I think maybe I was watching this one a bit too late at night, but it didn’t really work for me. It wasn’t happy enough to be a romantic comedy, nor really clever enough to be quirky and interesting. I guess “bittersweet” is possibly the best description – and quite likely what they were trying for – but for some reason it didn’t quite make it. I think I just couldn’t care enough about the characters to really see the point of it all.

Shrek the Third
Not unfunny, but rather underwhelming and fairly forgettable. Not a patch on the first one, and probably a step down from the second as well.

The Last Mimzy
Very much a Disneyfied version of the short story “Mimzy were the Borogoves”. Some of the same central ideas, but thematically quite different as it was turned into a kids’ adventure (the original short story was NOT aimed at children). Mildly pleasant, but not particularly inspired.

Ocean’s Thirteen
The mixture as before. And for me, even Ocean’s Eleven had too many characters.

Spider-Man 3
It had some okay moments, but there were too many different plot threads happening, so none of them was explored as well as they might have been.

Amazing Grace
I really enjoyed this. I know pretty much nothing about William Wilberforce, but I found the story well presented and quite comprehensible. I thought they did a good job of covering the timeframe, but still maintaining the character focus (in other films covering a long period of time, it often seems like they are so busy fitting in all the events they don’t give you a chance to connect with the characters). I was even able to keep all the secondary characters sorted out (though I was probably helped in this by the fact that I recognised almost all the actors from other British costume dramas).

Pirates of the Caribbean: At World’s End
The whole film seemed to consist of everyone setting and resetting double- and triple-crosses to serve their own agendas. Which is fine as far as it goes, but isn’t really enough of a story to carry the whole film. Not that there weren’t some fun moments, but the franchise has completely lost the freshness of the first film.

Rome Again

Our last two days were back in Rome, and we stayed at Eva’s Rooms again – a different room this time, on the third floor, rather smaller and somewhat cheaper.
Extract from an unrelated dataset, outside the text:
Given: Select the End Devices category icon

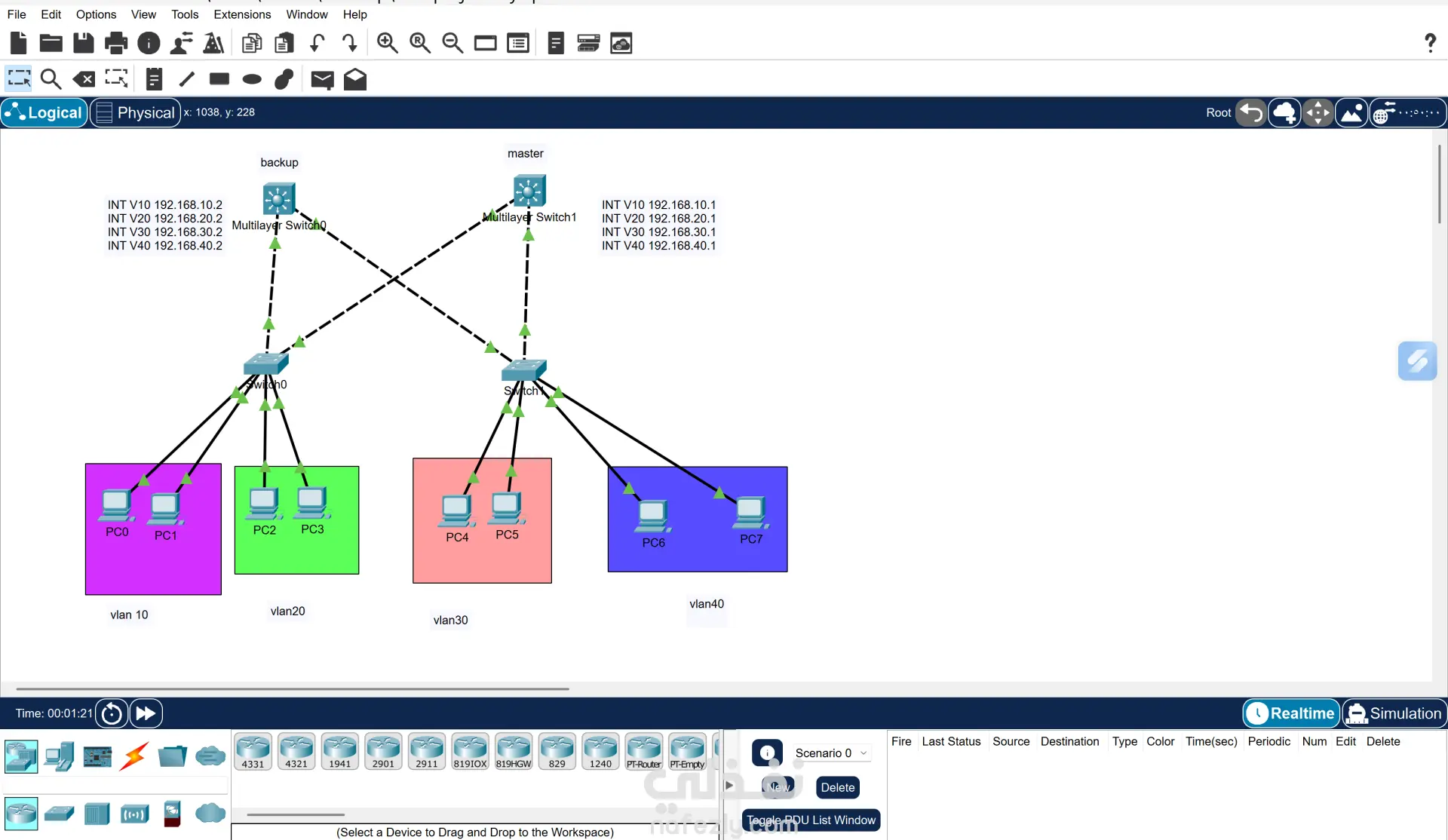Looking at the screenshot, I should pyautogui.click(x=59, y=756).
After getting the train back from Florence, and checking back into the hotel, we went to the Via Appia. We got off the bus at about the 6th mile and walked all the way back to the start. We really enjoyed it. On the way, we stopped at the Catacombs of San Callisto. This was actually a bit disappointing. The catacombs themselves were fantastic, but the tour through them was very short, and we were rushed past a series of rooms with frescoes in them.

On Monday we went to the Vatican Museums. We mostly looked at the Roman collection, plus going through the Room of Maps, the Library, and, of course, the Sistine Chapel. The Chapel itself was horribly crowded, which is understandable I guess given the quality, and fame, of the art. By contrast, the Roman collection was much easier to move around (lack of tour groups, for one thing) and was an interesting mix of gods and mythic heroes with real people. I particularly liked a bust of Hadrian.

The rest of Monday was spent doing various errands. We went to Statzione Termine, to find out about shuttle bus services to Ciampino Airport (for Michael, who is flying RyanAir to the UK) and the train to Fiumicino (Leonardo da Vinci) Airport for me (flying Cathay Pacific/Qantas back to Australia). We also posted some books back to Australia, did a bit of shopping, and then spent the evening packing.